» Entries provided
.....
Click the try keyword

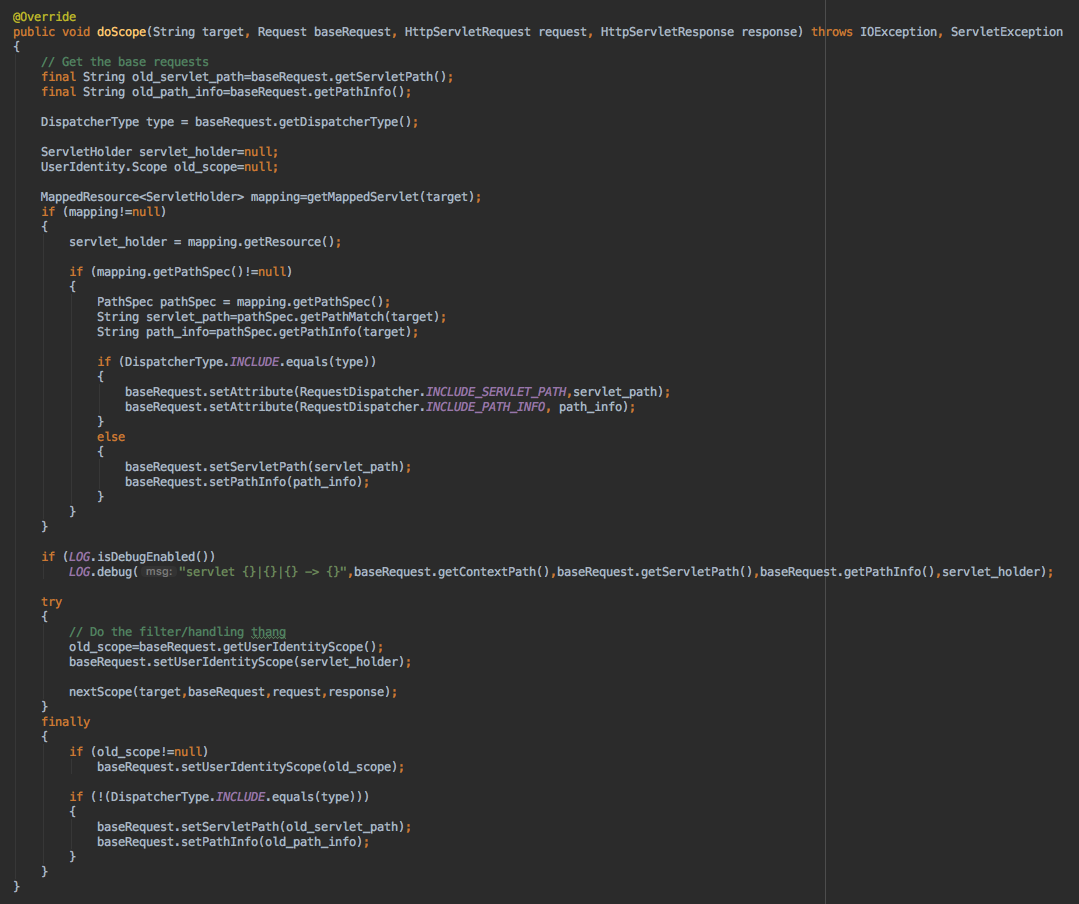(51, 602)
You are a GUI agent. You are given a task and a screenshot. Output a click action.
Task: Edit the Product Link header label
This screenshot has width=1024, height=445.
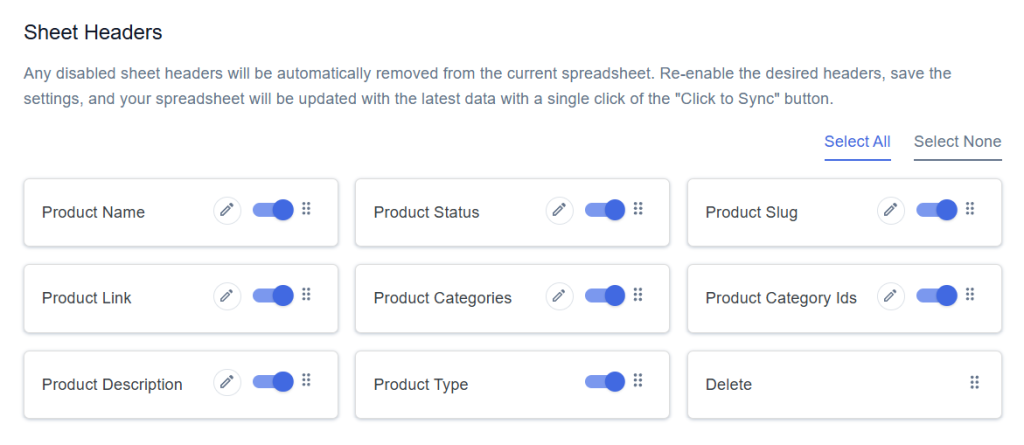coord(227,296)
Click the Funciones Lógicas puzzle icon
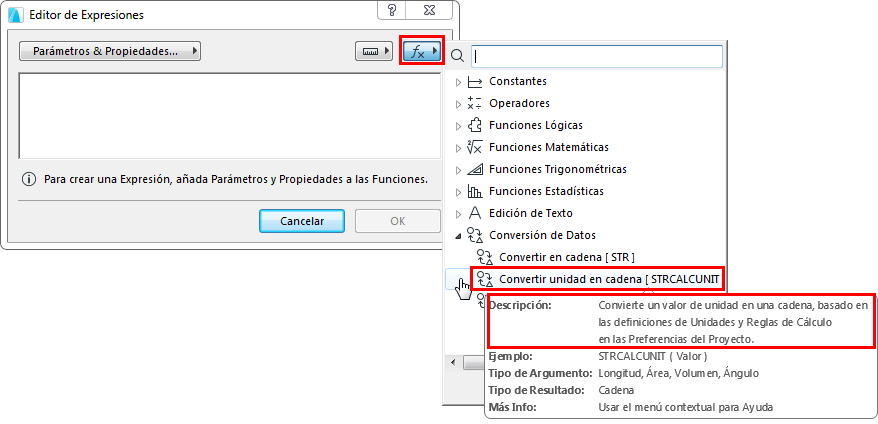This screenshot has height=424, width=878. coord(475,125)
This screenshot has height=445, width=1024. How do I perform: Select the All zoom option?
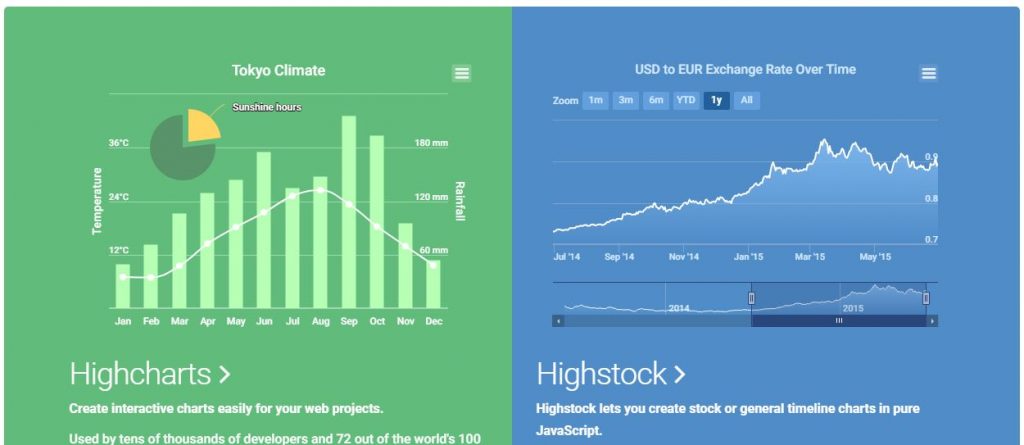pyautogui.click(x=746, y=100)

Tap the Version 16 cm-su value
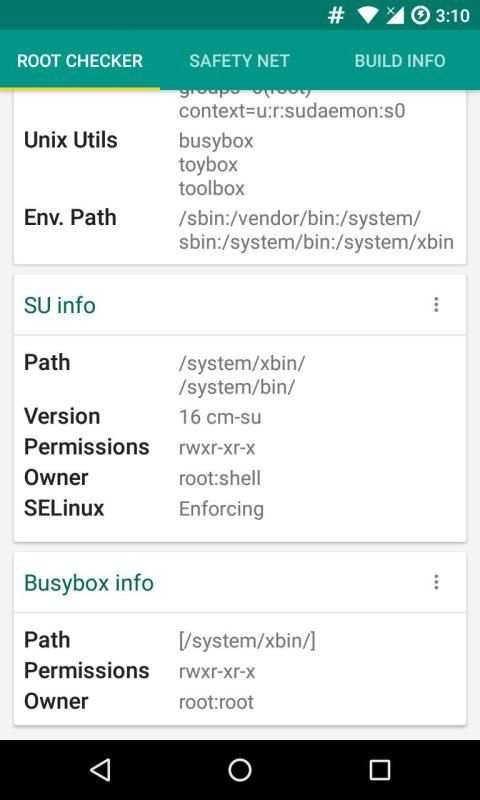coord(220,417)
.....
» Exercise
Set down all the data again exactly as above, pictures excluded.

» Solution
Click the try keyword

(51, 602)
You are a GUI agent. You are given a task and a screenshot. Output a click action.
Task: Edit the Product Link header label
This screenshot has width=1024, height=445.
coord(227,296)
Click the Funciones Lógicas puzzle icon
This screenshot has height=424, width=878. coord(475,125)
This screenshot has height=445, width=1024. How do I perform: Select the All zoom option?
pyautogui.click(x=746, y=100)

Tap the Version 16 cm-su value
coord(220,417)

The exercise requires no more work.